— Problem requirements —
Once you have read the entries, please say how many lines hold the string "agent", giving the number only.

Stored data:
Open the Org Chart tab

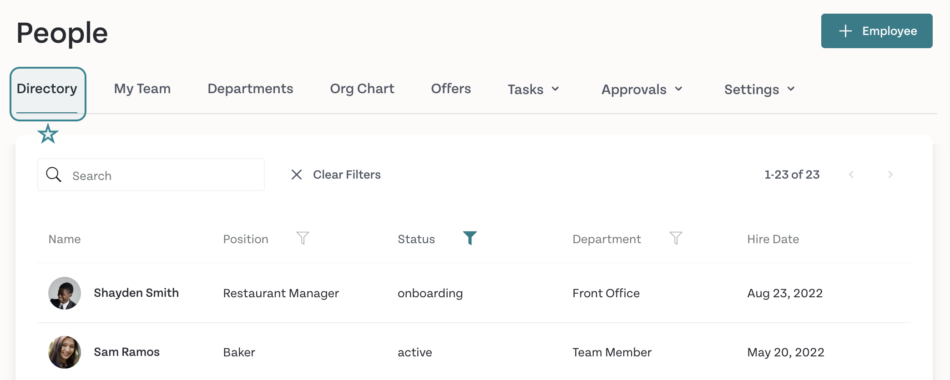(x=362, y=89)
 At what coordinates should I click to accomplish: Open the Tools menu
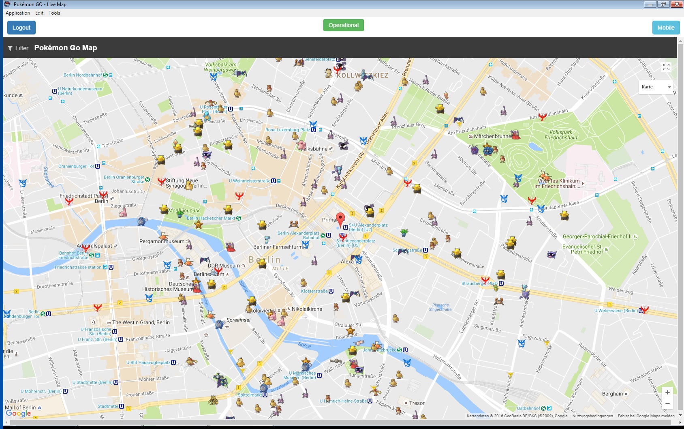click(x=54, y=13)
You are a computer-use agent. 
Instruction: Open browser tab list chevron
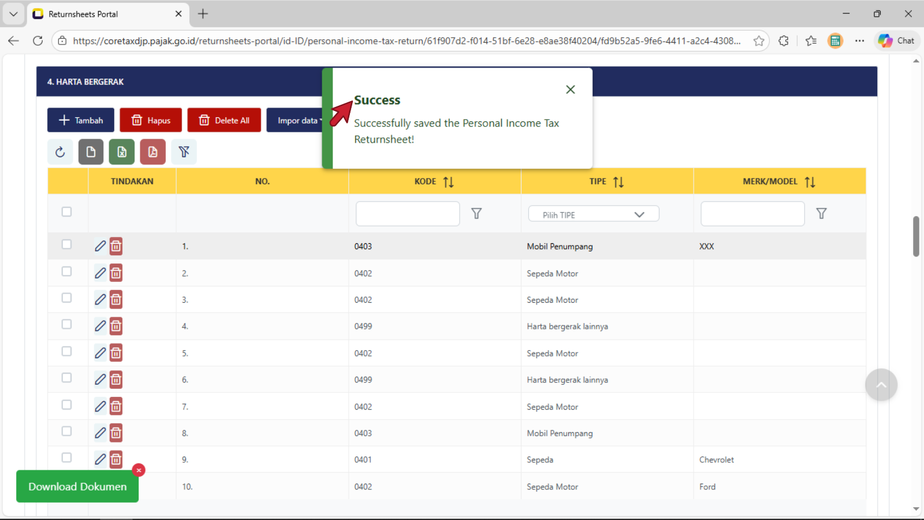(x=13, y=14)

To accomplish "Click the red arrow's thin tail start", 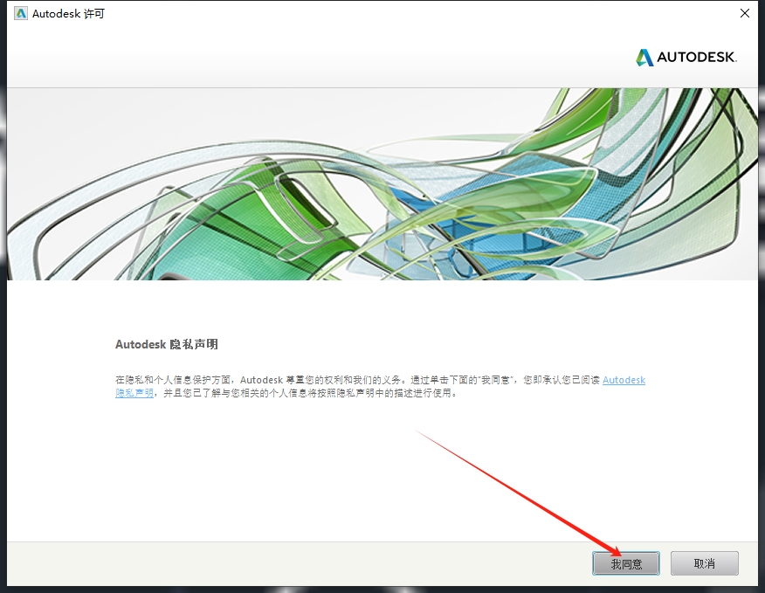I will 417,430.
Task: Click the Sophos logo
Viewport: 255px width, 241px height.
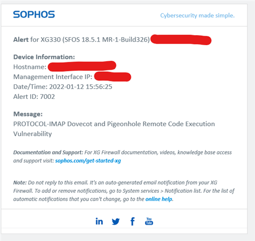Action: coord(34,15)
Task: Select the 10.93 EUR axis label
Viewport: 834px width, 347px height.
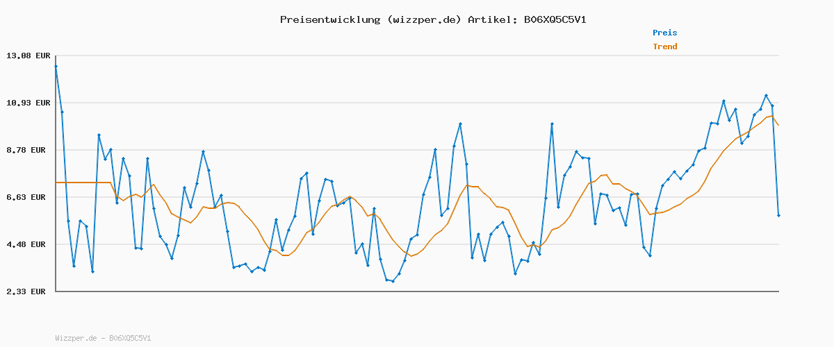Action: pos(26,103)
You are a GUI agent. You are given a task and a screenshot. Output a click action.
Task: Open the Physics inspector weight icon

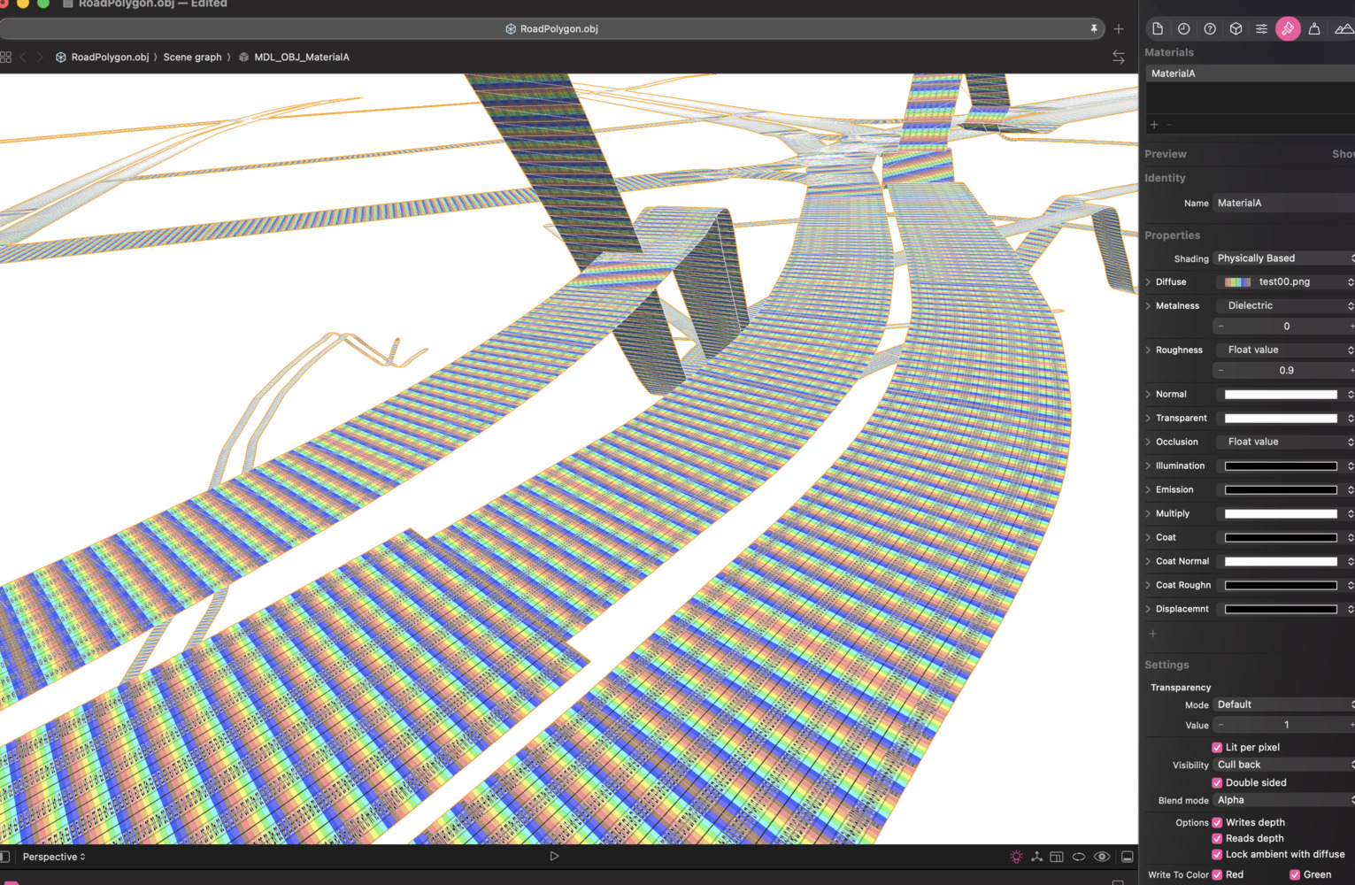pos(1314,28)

— Answer —
2